§ **Aufgaben und Übungen**:
A – Fasse im Text über LaBruces „Teorema“-Remake den Absatz, der mit „Der kanadische Regisseur Bruce LaBruce“ beginnt, als kurze Stichpunktliste zusammen. Die wesentlichen Fakten sollen erhalten bleiben.
B – Setze den Text über LaBruces „Teorema“-Remake nach seinem letzten Satz fort.

§ **Gezeigter Textauszug**:
==================================================

Der kanadische Regisseur Bruce LaBruce hat sich mit seinem neuesten Low-Budget-Film ganz unbescheiden der Aufgabe verschrieben, ein Remake von Pier Paolo Pasolinis „Teorema“ zu drehen. Pasolinis Film aus dem Jahr 1968 erzählt, wie ein geheimnisvoller attraktiver junger Mann nacheinander die Mitglieder einer Mailänder Industriellen-Familie verführt. Die Haushälterin, die Mutter, der Vater, die Tochter und auch der Sohn verfallen ihm zunächst hoffnungslos, und als der Gast eines Tages wieder verschwindet, zerbrechen sie an den Lügen ihres bourgeoisen Lebens.
Eine Abfolge einzelner Nummern
Die Handlung übernimmt „The Visitor“ zwar fast identisch, folgt dabei aber keiner herkömmlichen Erzählweise, sondern reiht vielmehr einzelne Nummern aneinander. Die Ankunft beginnt etwa mit einem Ritual, in dem bereits Sexuelles und Religiöses miteinander verschmelzen. Das Festessen der Familie reichert der Besucher dabei mit Blut, Urin und Exkrementen an. In der Folge färbt sich die Leinwand auch immer wieder in Rot, Gelb und Braun.

==================================================

§ **Inhalt des Datensatzes**:
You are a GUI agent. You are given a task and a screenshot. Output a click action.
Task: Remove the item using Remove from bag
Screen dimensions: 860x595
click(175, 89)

==================================================

§ **Lösungen je Aufgabe**:
A –
- Der kanadische Regisseur Bruce LaBruce dreht mit seinem neuesten Low-Budget-Film ein Remake von Pier Paolo Pasolinis „Teorema“.
- Pasolinis Film von 1968: Ein geheimnisvoller, attraktiver junger Mann verführt nacheinander die Mitglieder einer Mailänder Industriellenfamilie.
- Haushälterin, Mutter, Vater, Tochter und Sohn verfallen ihm hoffnungslos.
- Als der Gast verschwindet, zerbrechen sie an den Lügen ihres bourgeoisen Lebens.

B –
Der Großteil des Films besteht aus einer Abfolge expliziter sexueller Begegnungen, die LaBruce mit allerlei Verfremdungseffekten wie ein Musikvideo inszeniert. Während auf dem Soundtrack Hannah Hollands Electro-Beats wummern und die Bilder kopulierender Darsteller mal blau, mal rot eingefärbt werden, flackern immer wieder in großen Buchstaben Wortspiele und politische Slogans wie „Open Legs, Open Borders“ oder „Anal Liberation Now“ auf; eine Methode, die LaBruce unter anderem schon bei seinem RAF-Porno „The Raspberry Reich“ eingesetzt hat.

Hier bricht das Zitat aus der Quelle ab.